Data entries
------------------------------------------------------------

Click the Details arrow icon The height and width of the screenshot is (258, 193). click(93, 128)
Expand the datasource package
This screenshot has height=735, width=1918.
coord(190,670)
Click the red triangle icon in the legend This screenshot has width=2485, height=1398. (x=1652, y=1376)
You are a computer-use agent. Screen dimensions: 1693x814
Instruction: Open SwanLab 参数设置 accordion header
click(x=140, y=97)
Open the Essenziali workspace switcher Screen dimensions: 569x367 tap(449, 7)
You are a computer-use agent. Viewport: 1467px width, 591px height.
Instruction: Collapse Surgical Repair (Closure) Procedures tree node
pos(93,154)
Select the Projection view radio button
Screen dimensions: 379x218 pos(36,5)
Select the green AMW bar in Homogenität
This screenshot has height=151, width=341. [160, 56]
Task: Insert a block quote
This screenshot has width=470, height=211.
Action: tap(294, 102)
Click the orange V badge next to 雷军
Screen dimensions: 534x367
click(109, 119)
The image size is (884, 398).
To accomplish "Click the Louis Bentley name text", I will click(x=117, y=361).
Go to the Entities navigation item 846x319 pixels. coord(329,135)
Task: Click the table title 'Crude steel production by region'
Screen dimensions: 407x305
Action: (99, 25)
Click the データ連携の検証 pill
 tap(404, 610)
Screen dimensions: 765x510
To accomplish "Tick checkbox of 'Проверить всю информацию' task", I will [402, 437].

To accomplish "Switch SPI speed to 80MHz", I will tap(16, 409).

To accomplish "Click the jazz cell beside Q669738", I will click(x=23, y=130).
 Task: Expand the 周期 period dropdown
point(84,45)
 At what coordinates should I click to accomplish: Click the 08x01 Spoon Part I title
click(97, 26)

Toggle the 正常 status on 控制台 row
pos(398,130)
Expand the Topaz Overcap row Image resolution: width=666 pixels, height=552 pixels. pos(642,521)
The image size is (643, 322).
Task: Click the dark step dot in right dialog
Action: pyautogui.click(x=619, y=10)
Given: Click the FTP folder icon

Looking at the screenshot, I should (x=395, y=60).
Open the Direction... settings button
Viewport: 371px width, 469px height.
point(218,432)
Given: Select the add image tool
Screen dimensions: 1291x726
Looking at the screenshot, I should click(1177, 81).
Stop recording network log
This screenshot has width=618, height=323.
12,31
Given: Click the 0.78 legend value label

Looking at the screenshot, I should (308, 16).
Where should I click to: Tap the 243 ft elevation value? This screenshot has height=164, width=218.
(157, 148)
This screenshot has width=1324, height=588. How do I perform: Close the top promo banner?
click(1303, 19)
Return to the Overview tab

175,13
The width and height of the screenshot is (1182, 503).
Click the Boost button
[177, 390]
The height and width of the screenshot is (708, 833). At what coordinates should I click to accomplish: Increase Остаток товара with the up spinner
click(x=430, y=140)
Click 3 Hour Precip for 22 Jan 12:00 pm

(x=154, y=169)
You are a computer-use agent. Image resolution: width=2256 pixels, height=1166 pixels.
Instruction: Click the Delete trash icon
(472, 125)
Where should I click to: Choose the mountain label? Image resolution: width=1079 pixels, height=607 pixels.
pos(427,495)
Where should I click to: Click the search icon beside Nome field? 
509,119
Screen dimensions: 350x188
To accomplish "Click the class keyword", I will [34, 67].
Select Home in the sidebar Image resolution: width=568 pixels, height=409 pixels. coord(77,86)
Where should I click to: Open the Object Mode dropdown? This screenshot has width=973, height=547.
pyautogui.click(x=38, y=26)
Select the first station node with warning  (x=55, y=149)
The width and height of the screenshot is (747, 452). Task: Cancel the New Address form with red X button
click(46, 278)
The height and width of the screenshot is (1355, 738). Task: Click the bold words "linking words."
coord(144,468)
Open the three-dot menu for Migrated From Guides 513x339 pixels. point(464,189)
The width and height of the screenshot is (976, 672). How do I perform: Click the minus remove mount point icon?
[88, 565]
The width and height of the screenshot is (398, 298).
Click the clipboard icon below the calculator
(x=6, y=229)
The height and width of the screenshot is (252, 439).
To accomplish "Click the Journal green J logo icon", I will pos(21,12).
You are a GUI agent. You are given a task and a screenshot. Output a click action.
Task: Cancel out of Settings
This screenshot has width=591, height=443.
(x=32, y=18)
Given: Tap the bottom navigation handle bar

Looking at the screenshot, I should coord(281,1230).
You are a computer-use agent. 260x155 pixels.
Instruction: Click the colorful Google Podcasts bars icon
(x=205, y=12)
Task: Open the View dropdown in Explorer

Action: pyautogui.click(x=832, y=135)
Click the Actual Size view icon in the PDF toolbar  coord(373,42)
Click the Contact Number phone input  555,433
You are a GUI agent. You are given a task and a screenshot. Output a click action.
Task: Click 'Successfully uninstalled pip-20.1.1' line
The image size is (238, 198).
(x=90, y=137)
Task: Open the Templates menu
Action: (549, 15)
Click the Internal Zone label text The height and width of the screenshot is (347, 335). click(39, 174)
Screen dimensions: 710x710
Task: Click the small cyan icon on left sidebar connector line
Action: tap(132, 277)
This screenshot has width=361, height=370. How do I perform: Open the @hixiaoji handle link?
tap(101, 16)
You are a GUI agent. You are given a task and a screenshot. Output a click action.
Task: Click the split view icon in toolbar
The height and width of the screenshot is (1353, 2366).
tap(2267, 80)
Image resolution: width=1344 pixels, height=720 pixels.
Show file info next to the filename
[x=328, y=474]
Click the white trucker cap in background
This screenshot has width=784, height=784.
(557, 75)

------------------------------------------------------------

Brief »
Rescale the entries between the lines holding "Where should I click to: Click" and "Open the three-dot", inclusive, and copy them out in full with the requests included. Multiply every coordinate in the answers by 1.7 and round to whole numbers, with halves rounded up.

Solution »
Where should I click to: Click the search icon beside Nome field? 
865,202
Screen dimensions: 350x188
To accomplish "Click the class keyword", I will [58, 114].
Select Home in the sidebar Image resolution: width=568 pixels, height=409 pixels. coord(131,146)
Where should I click to: Open the Object Mode dropdown? This screenshot has width=973, height=547.
pyautogui.click(x=65, y=44)
Select the first station node with warning  (x=94, y=253)
The width and height of the screenshot is (747, 452). Task: Cancel the New Address form with red X button
click(78, 473)
The height and width of the screenshot is (1355, 738). Task: Click the bold words "linking words."
coord(245,796)
Open the three-dot menu for Migrated From Guides 513x339 pixels. point(789,321)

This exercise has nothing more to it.